VESTED INTEREST
“Someone told me that if you’d owned one share of Coca-Cola stock one hundred years ago, it would’ve split one thousand times by this point. No one I know has held shares of anything for a century, but you get the point.” — Rene Rivkin
1 Timothy 6:17-21
Matthew 6:24-34
Luke 12:13-34
Albert Einstein said, “The most powerful force in the universe is compound interest.” The longer the interest accumulates, the faster it grows by turns.
What, in traditional theory, will win me a greater return? Given equal annual yields of a safe 5 percent, will a thirty-year investment perform better than a one hundred year investment? That latter always dominates the former; the time value involved carries the 100-year investment to heights the thirty-year couldn’t imagine.
But we don’t live long enough to reap the rewards of a century’s worth of investing, do we?
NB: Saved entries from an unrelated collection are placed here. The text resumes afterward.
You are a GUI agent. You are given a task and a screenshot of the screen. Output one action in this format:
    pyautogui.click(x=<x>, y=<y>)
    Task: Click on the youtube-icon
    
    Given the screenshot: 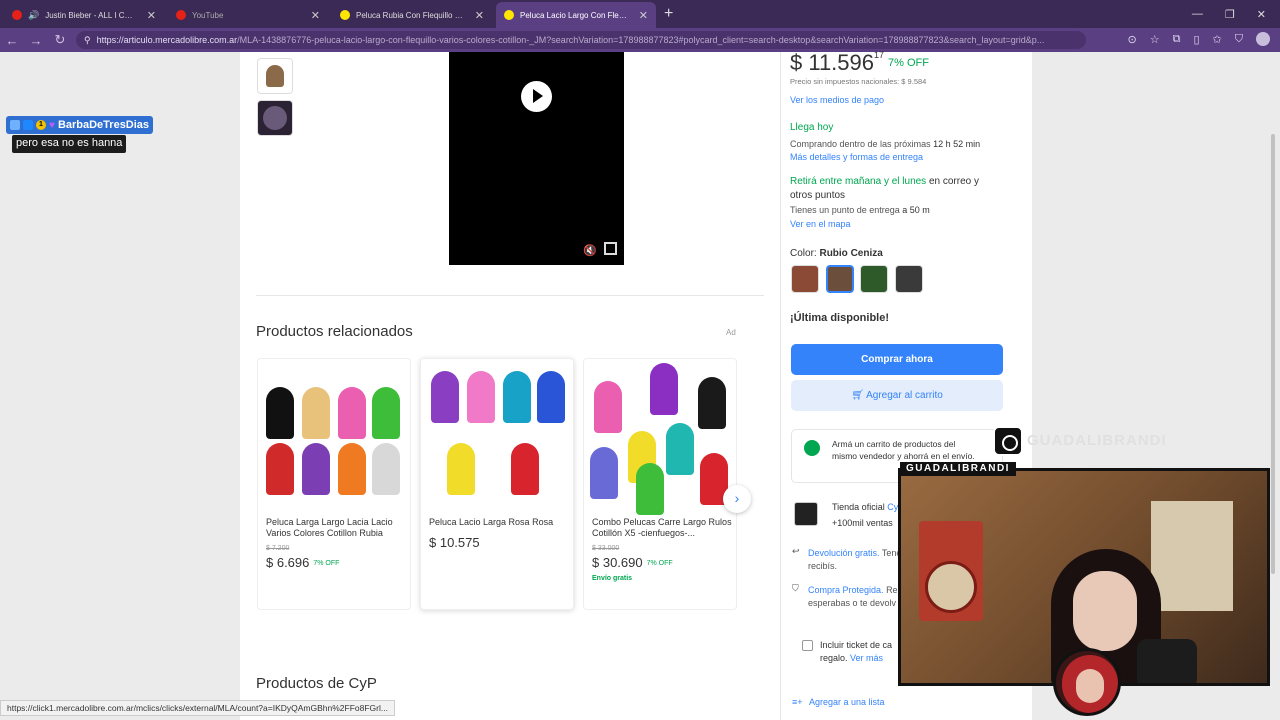 What is the action you would take?
    pyautogui.click(x=181, y=15)
    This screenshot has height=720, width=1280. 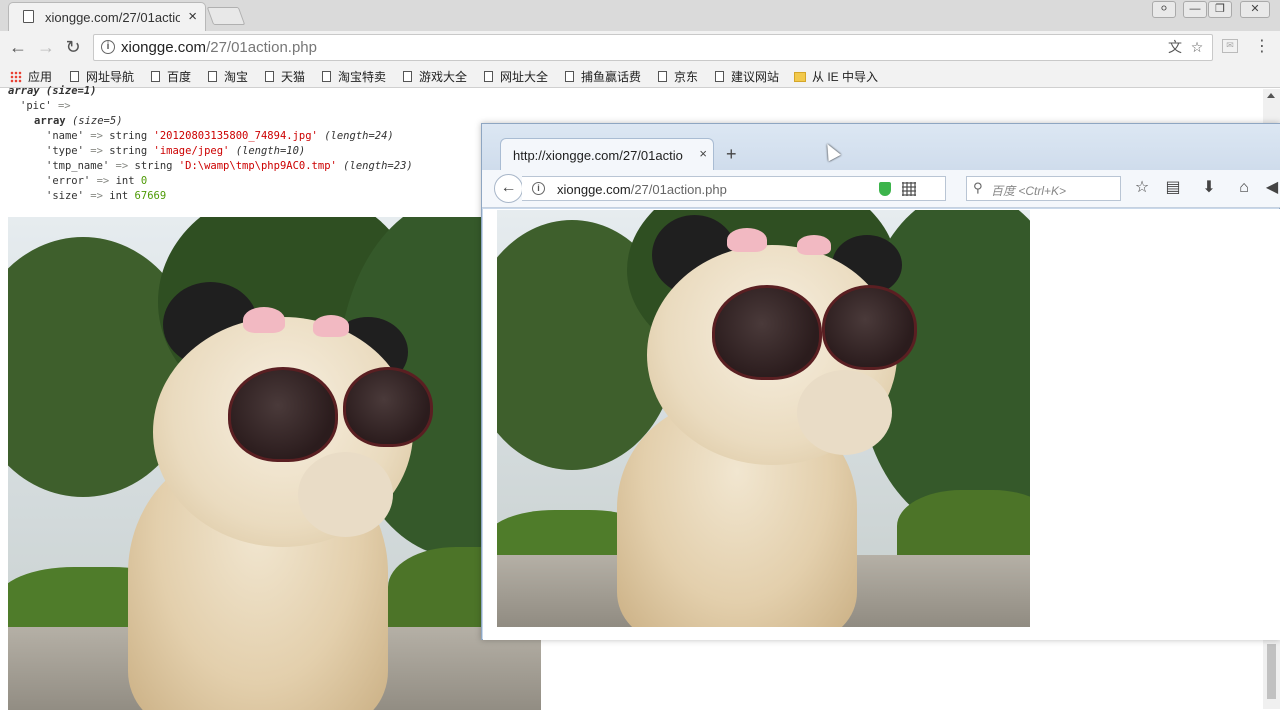 I want to click on firefox-tab: http://xiongge.com/27/01actio ×, so click(x=607, y=154).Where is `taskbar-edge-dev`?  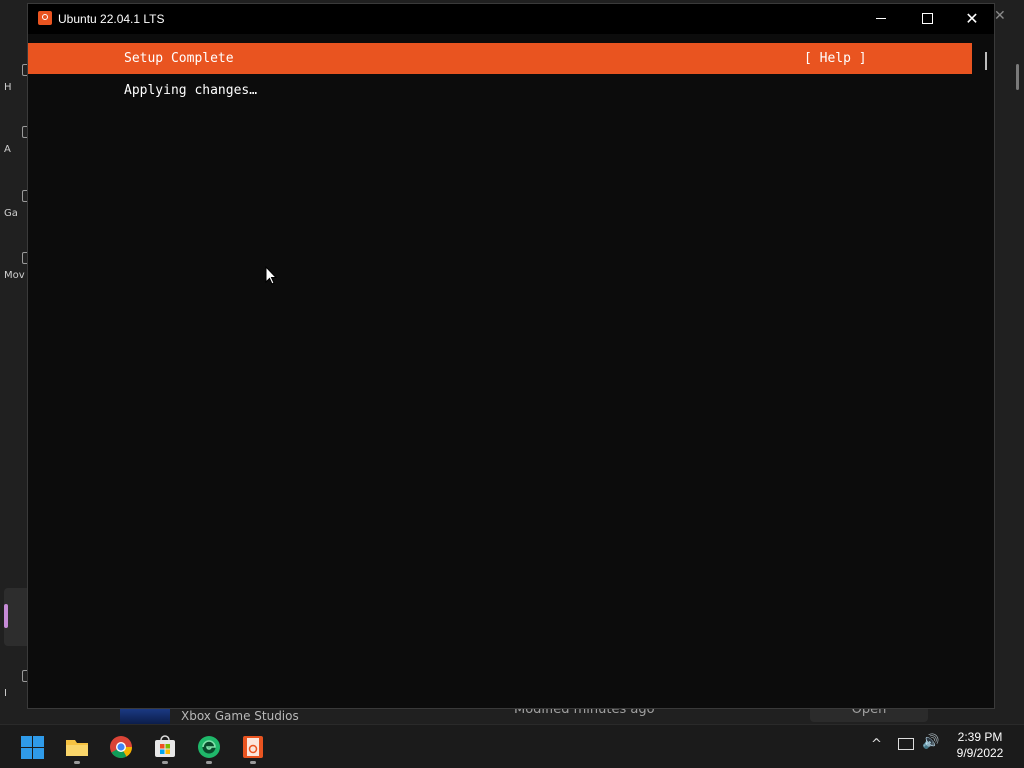
taskbar-edge-dev is located at coordinates (209, 747).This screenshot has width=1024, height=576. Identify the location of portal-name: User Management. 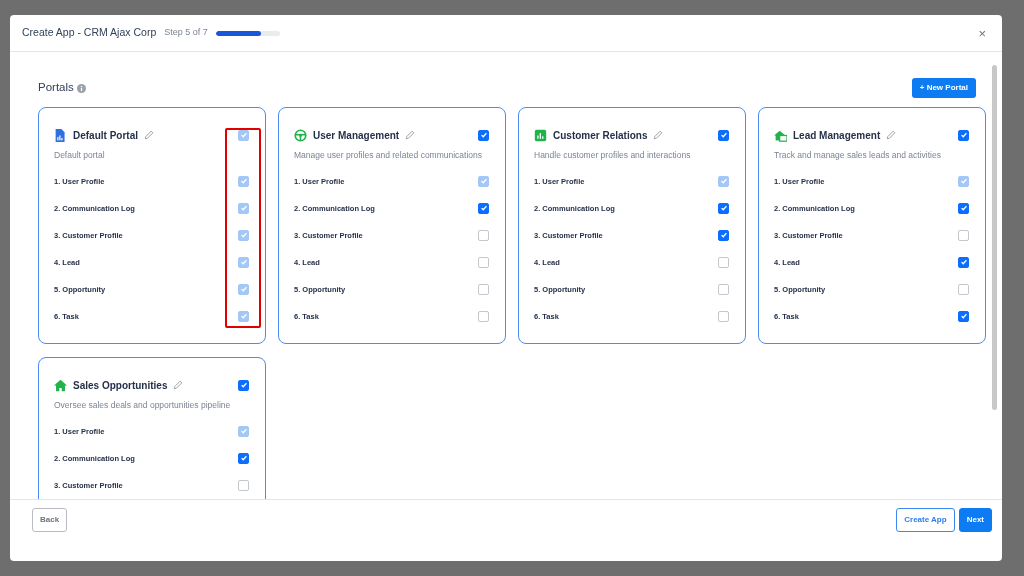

But others could. Our investments could pay out huge annuities to others.
Must long-term investing mean that the IRA you can safely tap into at 59½ or 65? What of investing in others, for others, and not merely your children’s children?
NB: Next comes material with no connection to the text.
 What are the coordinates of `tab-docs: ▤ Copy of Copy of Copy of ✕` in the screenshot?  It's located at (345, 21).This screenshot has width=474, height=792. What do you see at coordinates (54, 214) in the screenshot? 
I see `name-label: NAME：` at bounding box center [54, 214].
What of investing in the things God values? His kingdom desires love, mercy, justice (see Micah 6:6-8), and reconciled lives. The returns on these, while neither visible nor material, put the savviest fund managers to shame.
Jesus says what we should all honestly recognize, realistically embrace and pragmatically consider: the world’s wealth passes. Only something in a sort of spiritual Swiss bank account is secure for long-term performance. Only something invested in God’s market won’t burn, corrupt or pass away.
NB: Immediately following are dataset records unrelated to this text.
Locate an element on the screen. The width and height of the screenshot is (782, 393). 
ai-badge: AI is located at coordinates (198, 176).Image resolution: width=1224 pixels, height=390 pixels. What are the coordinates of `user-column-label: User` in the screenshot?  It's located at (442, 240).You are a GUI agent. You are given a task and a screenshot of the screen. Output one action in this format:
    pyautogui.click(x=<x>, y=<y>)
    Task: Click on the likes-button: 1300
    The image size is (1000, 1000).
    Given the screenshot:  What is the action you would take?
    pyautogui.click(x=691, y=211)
Consider the following names: J. Pierpont Morgan or Mother Teresa? Glenn McCarthy or Martin Luther King Jr.? Dhirubhai Ambani or Mahatma Ghandi? Whose investments will continue to yield results for the sick, the orphaned, civil rights and India? Whom do we remember?
Let’s not say that Morgan, McCarthy and Ambani lived lesser lives, but we clearly see the others living for and investing in what God values. Mother Teresa, King and Ghandi invested in an invisible market. The interest continues to compound at amazing rates in the lives of people everywhere.
Whose investment practices do you want to model? Morgan’s? Or King’s?
Remember the words of Johann Wolfgang von Goethe: “Whatever you can do or dream you can do, begin it. Begin it now.”
On what do you spend the currency of your time?
Who benefits from your investments? Who will tomorrow?
What reaps the greatest harvest in our lives?